The answer to the question, now, is yes, that standard antihypertensive medications are effective for protecting mothers’ health and are safe for their babies. The conclusion came on April 2 in the authoritative article, “Treatment for Mild Chronic Hypertension in Pregnancy,” published in the New England Journal of Medicine (NEJM). The article reports on the outcomes of a six-year research study involving over 2,400 women and 61 research centers throughout the U.S., including Bell and St. Luke’s. Bell’s Maternal Fetal Medicine group enrolled the seventh largest number of patients of those centers in the U.S. participating in the study.
Erin Cudworth, who had mild chronic hypertension, enrolled in the study and was randomized to have no treatment. But at 34 weeks, she developed severe hypertension and was started on antihypertensive medication.
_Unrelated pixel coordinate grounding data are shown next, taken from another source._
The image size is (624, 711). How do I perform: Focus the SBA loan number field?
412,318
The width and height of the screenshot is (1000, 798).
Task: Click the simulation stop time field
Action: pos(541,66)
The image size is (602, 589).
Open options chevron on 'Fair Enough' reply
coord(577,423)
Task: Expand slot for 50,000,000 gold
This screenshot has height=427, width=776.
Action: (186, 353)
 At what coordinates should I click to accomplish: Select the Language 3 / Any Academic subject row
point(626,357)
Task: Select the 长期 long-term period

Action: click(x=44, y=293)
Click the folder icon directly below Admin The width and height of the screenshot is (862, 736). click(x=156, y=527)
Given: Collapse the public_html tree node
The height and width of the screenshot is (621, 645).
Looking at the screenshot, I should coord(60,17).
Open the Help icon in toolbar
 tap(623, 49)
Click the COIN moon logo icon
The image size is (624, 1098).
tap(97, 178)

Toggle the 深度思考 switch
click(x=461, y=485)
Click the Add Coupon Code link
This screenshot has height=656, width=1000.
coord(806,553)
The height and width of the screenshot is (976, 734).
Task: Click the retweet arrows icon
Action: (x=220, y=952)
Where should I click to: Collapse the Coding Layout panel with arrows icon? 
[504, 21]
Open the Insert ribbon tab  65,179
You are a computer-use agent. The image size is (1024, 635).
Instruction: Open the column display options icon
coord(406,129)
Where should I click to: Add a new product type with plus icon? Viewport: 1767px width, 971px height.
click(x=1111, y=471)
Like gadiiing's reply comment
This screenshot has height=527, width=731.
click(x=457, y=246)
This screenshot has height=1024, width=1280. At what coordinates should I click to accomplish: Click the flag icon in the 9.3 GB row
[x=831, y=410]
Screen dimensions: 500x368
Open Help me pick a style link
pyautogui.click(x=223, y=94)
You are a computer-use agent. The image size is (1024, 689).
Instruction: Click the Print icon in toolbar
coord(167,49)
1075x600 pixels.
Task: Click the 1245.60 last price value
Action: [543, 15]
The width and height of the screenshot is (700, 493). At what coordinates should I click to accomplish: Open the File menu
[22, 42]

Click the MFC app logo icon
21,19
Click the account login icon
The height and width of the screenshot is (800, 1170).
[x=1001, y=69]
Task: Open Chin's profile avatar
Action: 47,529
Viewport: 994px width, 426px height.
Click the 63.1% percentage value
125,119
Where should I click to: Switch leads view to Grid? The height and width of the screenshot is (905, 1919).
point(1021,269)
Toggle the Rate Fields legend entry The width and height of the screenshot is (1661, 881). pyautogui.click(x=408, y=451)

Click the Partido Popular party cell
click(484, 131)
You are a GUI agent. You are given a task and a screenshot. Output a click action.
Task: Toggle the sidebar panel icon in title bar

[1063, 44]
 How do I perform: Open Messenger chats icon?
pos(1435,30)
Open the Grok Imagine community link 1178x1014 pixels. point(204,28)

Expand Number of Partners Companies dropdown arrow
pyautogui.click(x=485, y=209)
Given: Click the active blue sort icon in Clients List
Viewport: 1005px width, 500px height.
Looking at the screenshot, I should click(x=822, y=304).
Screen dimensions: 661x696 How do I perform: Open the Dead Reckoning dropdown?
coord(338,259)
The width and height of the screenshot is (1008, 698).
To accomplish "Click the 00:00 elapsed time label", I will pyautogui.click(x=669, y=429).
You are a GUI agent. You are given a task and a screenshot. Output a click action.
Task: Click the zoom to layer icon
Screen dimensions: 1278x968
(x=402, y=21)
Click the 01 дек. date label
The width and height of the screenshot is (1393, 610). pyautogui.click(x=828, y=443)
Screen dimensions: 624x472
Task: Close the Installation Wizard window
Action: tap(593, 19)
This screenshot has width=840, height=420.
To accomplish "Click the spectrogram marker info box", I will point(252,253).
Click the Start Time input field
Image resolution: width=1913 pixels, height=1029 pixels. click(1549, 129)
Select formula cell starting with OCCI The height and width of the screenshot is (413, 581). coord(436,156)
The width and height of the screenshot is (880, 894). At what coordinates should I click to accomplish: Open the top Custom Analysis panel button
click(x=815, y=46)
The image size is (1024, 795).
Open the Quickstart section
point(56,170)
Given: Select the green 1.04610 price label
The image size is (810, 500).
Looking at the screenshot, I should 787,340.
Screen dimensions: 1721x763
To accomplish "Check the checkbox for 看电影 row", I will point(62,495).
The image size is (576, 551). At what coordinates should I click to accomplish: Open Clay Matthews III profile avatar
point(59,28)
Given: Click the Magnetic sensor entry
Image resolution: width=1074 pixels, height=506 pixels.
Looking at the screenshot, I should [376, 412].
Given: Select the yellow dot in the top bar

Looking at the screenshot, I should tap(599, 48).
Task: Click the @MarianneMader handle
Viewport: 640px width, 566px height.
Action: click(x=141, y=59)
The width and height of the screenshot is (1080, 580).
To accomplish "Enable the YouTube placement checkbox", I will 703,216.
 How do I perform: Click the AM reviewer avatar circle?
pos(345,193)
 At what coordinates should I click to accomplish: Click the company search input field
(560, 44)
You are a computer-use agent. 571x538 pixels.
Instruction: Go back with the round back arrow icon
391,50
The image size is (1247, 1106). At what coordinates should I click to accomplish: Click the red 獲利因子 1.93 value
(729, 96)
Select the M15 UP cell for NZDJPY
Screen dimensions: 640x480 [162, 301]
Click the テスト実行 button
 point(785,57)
“I was totally fine on meds,” said Cudworth, a nurse in St. Luke’s labor and delivery unit at the St. Luke’s Anderson Campus. She delivered a healthy five-pound, 12-ounce, 19-inch baby girl, Gracelynn, 18 months ago, at 37 weeks gestation following a diagnosis of preeclampsia.
She’s pregnant with her second child and is pleased that the research outcomes are favorable for medication treatment, information that she’ll also be sharing with the couples she teaches in prenatal classes at St. Luke’s Dr. Bell, the region’s only contributing researcher and author in this study, “Chronic Hypertension in Pregnancy (CHAP),” and article, says, “This groundbreaking study will now change how pregnant women with mild, chronic high blood pressure are treated.”
“For many years, we haven’t known how to most effectively and safely treat mild chronic hypertension in pregnancy, but the conclusions from this study now give us much-needed evidence and guidance for optimal care,” says Dr. Bell, who also served at the research’s principal investigator at St. Luke’s. “Knowing that medical management of this common condition is effective and safe is going to change our approach in a significant way because of this research, and this will benefit many women and their babies.”